◆ Exercise prompt
From the line with "Open the documentation book icon" down to the final line of the records below, retype everything exactly and leave out the rest.

◆ Raw data
+++
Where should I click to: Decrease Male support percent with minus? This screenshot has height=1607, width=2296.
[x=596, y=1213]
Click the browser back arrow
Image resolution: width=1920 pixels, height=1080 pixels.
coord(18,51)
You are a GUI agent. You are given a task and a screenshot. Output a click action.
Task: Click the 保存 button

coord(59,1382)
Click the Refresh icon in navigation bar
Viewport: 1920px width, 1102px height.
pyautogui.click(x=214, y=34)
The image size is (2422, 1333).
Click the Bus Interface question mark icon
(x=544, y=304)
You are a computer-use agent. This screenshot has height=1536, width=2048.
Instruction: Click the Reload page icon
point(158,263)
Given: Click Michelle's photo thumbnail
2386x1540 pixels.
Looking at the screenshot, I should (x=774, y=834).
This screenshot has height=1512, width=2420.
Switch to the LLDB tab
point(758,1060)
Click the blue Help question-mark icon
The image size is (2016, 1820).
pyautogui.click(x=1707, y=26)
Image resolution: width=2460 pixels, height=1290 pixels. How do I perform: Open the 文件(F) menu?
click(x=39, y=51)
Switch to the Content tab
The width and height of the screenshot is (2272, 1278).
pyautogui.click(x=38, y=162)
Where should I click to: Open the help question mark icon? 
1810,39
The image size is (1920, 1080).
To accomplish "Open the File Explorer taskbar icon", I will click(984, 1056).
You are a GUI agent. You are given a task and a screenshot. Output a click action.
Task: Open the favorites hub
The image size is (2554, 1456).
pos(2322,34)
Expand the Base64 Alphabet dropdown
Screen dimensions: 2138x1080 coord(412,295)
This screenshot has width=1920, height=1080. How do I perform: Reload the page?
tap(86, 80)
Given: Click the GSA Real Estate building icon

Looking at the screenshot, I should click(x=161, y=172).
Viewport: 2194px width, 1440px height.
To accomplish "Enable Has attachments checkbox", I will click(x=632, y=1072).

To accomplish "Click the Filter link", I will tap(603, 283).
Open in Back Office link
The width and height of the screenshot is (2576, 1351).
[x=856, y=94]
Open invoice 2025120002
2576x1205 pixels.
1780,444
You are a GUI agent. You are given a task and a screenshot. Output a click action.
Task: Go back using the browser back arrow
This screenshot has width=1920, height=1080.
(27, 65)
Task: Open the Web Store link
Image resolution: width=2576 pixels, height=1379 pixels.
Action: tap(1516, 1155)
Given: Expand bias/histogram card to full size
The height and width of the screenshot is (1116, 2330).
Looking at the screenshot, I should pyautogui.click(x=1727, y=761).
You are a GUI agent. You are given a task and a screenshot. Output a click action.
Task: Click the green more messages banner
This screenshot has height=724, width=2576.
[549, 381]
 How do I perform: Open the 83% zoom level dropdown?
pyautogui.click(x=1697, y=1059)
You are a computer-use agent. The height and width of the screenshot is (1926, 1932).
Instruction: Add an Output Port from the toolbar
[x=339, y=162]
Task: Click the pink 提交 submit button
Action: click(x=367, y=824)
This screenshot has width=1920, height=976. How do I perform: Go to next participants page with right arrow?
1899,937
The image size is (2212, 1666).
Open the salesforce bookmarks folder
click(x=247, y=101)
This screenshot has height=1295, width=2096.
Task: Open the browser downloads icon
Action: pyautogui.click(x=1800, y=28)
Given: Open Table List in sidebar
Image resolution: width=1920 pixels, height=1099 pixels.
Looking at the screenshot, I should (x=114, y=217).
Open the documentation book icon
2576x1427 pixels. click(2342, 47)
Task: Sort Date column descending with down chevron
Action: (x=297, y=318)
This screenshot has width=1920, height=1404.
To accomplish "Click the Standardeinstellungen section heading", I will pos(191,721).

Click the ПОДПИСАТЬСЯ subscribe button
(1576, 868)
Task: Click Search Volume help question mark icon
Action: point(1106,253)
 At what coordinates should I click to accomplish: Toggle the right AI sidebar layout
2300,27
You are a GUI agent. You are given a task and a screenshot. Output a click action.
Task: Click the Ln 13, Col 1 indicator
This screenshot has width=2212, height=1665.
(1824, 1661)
+++
◆ Written response
Open the documentation book icon
2576x1427 pixels. click(2342, 47)
Task: Sort Date column descending with down chevron
Action: (x=297, y=318)
This screenshot has width=1920, height=1404.
To accomplish "Click the Standardeinstellungen section heading", I will pos(191,721).

Click the ПОДПИСАТЬСЯ subscribe button
(1576, 868)
Task: Click Search Volume help question mark icon
Action: point(1106,253)
 At what coordinates should I click to accomplish: Toggle the right AI sidebar layout
2300,27
You are a GUI agent. You are given a task and a screenshot. Output a click action.
Task: Click the Ln 13, Col 1 indicator
This screenshot has width=2212, height=1665.
(1824, 1661)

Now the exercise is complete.